Per i laburisti, dai profitti delle imprese e dalla finanza, i grandi vincenti del ciclo economico attuale. I contributi previdenziali a carico delle imprese vengono aumentati di due punti con un introito di 25 miliardi di sterline, riducendo dunque i profitti. Anche la finanza è chiamata a fare la sua parte con l’aumento delle tasse sul capital gain dal 20% al 24%, mentre le imposte sui profitti delle finanziarie saliranno dal 28% al 32%. Quindi, in sostanza, i laburisti mantengono le loro promesse di non tassare il lavoro e i consumi, redistribuiscono la ricchezza togliendola agli imprenditori e alla finanza, iniziano a risanare il debito pubblico. Naturalmente, il mondo dell’industria britannico è già in subbuglio con le previsioni più fosche per la competitività e la crescita. Vedremo se ci sarà un nuovo effetto Liz Truss.

E in Italia con la terza finanziaria di Meloni? Intanto, di rientro dal debito non se ne parla nemmeno, visto che è previsto per i prossimi anni uno scostamento superiore ai 40 miliardi. Mentre Germania, Francia e Uk vanno nella direzione della responsabilità fiscale, noi veleggiamo tranquillamente verso l’uragano. In secondo luogo, non c’è traccia di interventi importanti nella scuola, nella sanità, nella sicurezza e così via. Anzi, si annuncia una spending review tanto dura quanto senza senso. I dipendenti pubblici subiscono un taglio senza precedenti dello stipendio con una ipotesi di rinnovo truffa del contratto che fa perdere loro circa 300 euro lordi al mese. Le risorse recuperate riducendo i servizi pubblici sono regalate ai lavoratori dipendenti sotto forma di sgravi fiscali. Mentre Reeves tassa le imprese, Meloni tassa se stessa, cioè lo Stato, che dovrà sborsare 17 miliardi per finanziare il nuovo bonus e la riduzione delle aliquote dell’Irpef.

Interventi fiscali che diventano sulla carta strutturali, ma siccome sono finanziati una tantum ogni anno, i tagli si dovranno ripetere. Sulla tassazione della finanza non c’è nulla. Affossata in maniera ridicola l’imposta sulle rendite bancarie, Meloni si fa prestare miliardi buoni dalle banche stesse. La finanza brinda a spese dei risparmiatori. In definitiva, con la finanziaria di Meloni c’è un forte taglio allo stato sociale e qualche risorsa ai lavoratori per comprarsi i servizi che lo Stato non offrirà più. È la strada di un populismo conservatore e corporativo. I voti vengono comprati con la moneta fiscale illudendo i lavoratori dipendenti con risorse che non ci sono.
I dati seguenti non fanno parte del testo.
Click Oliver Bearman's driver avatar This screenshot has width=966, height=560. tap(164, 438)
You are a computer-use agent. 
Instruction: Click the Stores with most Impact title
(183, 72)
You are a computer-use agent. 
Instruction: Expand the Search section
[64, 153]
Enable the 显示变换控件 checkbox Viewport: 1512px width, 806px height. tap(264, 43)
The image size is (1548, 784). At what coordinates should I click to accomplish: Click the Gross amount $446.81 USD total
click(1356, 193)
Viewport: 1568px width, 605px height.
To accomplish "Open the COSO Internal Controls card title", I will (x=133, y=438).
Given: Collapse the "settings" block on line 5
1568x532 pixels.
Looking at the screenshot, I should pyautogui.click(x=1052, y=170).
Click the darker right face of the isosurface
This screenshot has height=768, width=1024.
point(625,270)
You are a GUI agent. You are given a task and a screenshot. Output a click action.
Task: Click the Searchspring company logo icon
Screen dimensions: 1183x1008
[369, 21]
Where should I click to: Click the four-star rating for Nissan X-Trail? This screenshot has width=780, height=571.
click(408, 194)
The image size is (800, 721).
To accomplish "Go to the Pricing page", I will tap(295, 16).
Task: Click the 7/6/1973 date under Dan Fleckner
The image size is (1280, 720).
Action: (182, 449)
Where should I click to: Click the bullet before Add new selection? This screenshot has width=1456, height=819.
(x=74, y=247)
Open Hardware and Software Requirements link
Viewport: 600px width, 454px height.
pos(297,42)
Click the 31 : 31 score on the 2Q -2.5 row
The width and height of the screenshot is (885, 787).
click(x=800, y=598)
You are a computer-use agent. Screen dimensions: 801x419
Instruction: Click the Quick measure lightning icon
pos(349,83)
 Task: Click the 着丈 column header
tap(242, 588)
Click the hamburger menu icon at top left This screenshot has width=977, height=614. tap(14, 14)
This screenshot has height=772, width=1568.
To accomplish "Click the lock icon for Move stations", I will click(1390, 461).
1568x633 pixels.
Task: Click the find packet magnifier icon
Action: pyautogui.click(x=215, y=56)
Che destra e sinistra siano scomparse è la favola interessata che spesso viene raccontata da chi non è più al servizio dell’ideologia ma di altri signorotti ben più potenti. Le ideologie novecentesche sono un po’ acciaccate ma sono ancora ben visibili e fanno il loro dovere. I laburisti lo stanno dimostrando. Non sembra difficile imparare la lezione inglese.